Cryptococcal articular disease is caused by the basidiomycetous yeasts Cryptococcus neoformans or by Cryptococcus gattii [4]. In the United States, cryptococcosis incidence is decreasing due to antiretroviral therapy for HIV patients, and mortality is about 12% [4]. C. neoformans is more prevalent and can be found in soil or pigeon excreta [5]. Cryptococcus fungal infections are mostly seen in immunocompromised patients but can very rarely present in immunocompetent patients. Most commonly, the cryptococcal disease affects an immunocompromised patient's lungs or central nervous system. Few HIV-negative patients have been reported to have cryptococcal osteomyelitis [2]. These patients had predisposing factors such as sarcoidosis, tuberculosis, steroid therapy, lymphoma, leukemia, Hodgkin’s disease, and diabetes mellitus [2].

Cryptococcal osteomyelitis is usually caused by hematogenous seeding, and less commonly by direct inoculation of the organism via the skin after trauma [2,3]. Of the reported cases of cryptococcal osteomyelitis, the most common site of disease is the vertebrae [3].

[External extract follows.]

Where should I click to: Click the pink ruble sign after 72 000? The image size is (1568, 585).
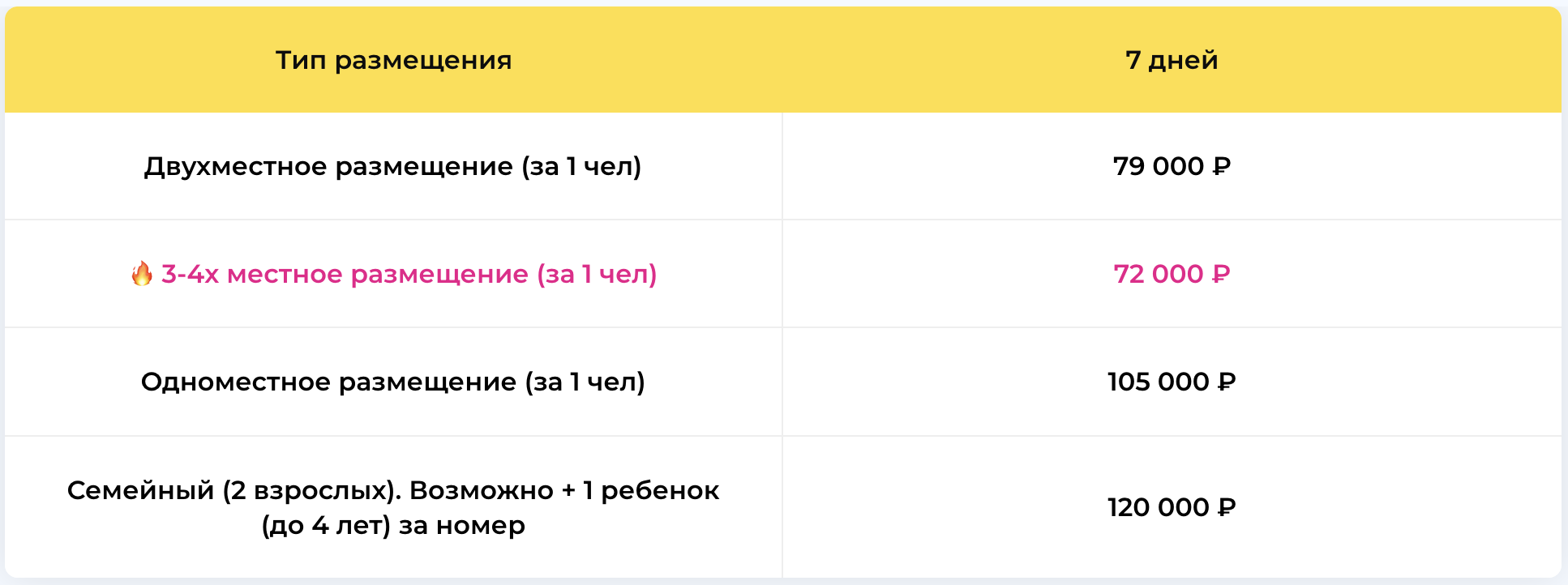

Our case describes a 29-year-old immunocompetent male who presented with cryptococcal osteomyelitis. This case is unique because of the negative serum cryptococcal antigen despite cultures being positive. No other reported cases have shown non-contiguous joint involvement, specifically of ipsilateral elbow and ankle, both of which are rarely involved in septic arthritis.

It can be postulated that the patient's infection most likely occurred due to the patient's exposure to pigeon excreta due to him regularly smoking close to a bird feeder and started with asymptomatic lung involvement, then had intermittent fungemia leading to seeding of the affected joints.

There is limited information regarding the therapy of cryptococcal osteomyelitis in immunocompetent patients due to how rare the disease is. According to the current guidelines of the Infectious Diseases Society of America (IDSA), non-meningeal, non-pulmonary cryptococcosis should be treated with fluconazole 400 mg daily for six to 12 months [6].

Conclusions

We discussed a rare case of cryptococcal osteomyelitis presenting as oligoarticular joint involvement in an immunocompetent patient affecting noncontiguous joints. This infection is mostly seen in immunocompromised individuals, specifically those that are HIV positive. Through this case vignette, we would like to bring the clinicians' attention to this organism as an extremely rare cause of osteomyelitis in immunocompetent patients, as well as treatment options in this situation.